Scripts for training a baseline MPNN using the nfp package. Designed to simplify testing the networks on different systems before integrating them into our multi-site molecular design application.
We provide a testing script that allows you to change basic parameters of an architecture that relies on
a global state variable. For example, you can also turn on a "maximum atom count" for the data loader (--padded-size
)
to ensure all batches have the same input shape.
The environment is described in environment-minimal.yml
and can be installed using
Anaconda.
conda env create --file enviroment-minimal.yml --force
The installation script will install a reduced set of the utilities used in our application, the moldesign
package.
If you install the environment using another mechanism, those utilities can be installed using pip install -e .

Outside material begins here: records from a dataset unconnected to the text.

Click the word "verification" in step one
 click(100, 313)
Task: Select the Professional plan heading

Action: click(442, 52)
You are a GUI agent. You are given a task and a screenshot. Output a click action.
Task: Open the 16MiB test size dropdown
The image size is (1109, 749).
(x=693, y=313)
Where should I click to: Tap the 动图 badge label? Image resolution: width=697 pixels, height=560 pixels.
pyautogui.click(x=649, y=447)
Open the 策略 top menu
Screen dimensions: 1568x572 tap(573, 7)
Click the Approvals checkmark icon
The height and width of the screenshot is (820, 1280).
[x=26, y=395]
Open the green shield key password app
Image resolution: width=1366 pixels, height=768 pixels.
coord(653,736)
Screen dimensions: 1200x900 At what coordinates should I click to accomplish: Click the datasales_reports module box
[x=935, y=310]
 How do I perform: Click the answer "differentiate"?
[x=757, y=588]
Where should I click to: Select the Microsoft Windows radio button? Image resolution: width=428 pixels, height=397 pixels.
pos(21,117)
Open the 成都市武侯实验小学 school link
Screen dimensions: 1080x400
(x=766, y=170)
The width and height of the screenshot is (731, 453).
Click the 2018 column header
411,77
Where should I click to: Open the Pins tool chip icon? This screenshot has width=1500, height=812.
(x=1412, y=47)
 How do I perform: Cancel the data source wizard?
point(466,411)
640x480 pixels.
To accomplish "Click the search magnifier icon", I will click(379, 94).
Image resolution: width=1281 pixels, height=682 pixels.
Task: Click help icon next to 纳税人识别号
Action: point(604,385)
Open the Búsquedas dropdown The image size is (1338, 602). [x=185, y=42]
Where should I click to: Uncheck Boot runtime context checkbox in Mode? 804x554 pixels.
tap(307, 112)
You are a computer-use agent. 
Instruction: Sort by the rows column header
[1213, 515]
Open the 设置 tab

The most important file in this repository is run_test.py
, which holds
the code which trains the model and outputs the results in a form that is easy to evaluate later.
The training datasets are stored in data
and we have one directory per dataset source.
The results from model training are stored in networks
with one directory per training
and names that are automatically generated based on the inputs.
The run_test.py
file trains a machine learning model and stores the results of the performance of the
model on a test set in the networks
directory.
Run it with the default options by calling python run_test.py
There are configurable options, such as changing the batch size, that can be changed by providing command line arguments
(e.g., python run_test.py --batch-size 32
).
Changing the inputs will result in a different save directory for the outputs.
run_test.py
is built using argparse, so calling python run_test.py
will produce all available options.
Avoid changing the hard-coded parameters to change experiments
run_test.py
provides the ability for us to track the changes over time and doing so manually will inhibit our ability to reproduce results later.
There will certainly be settings that are hard-coded now that we'll want to vary as we develop the network.
First add them to the argument parse class at the beginning.
They will then be included in the experiment hash and saved to config.json
.
If the parameter changes the network architecture, include it as an argument to make_model
.
The goal is to make everything changeable without altering the source code between runs.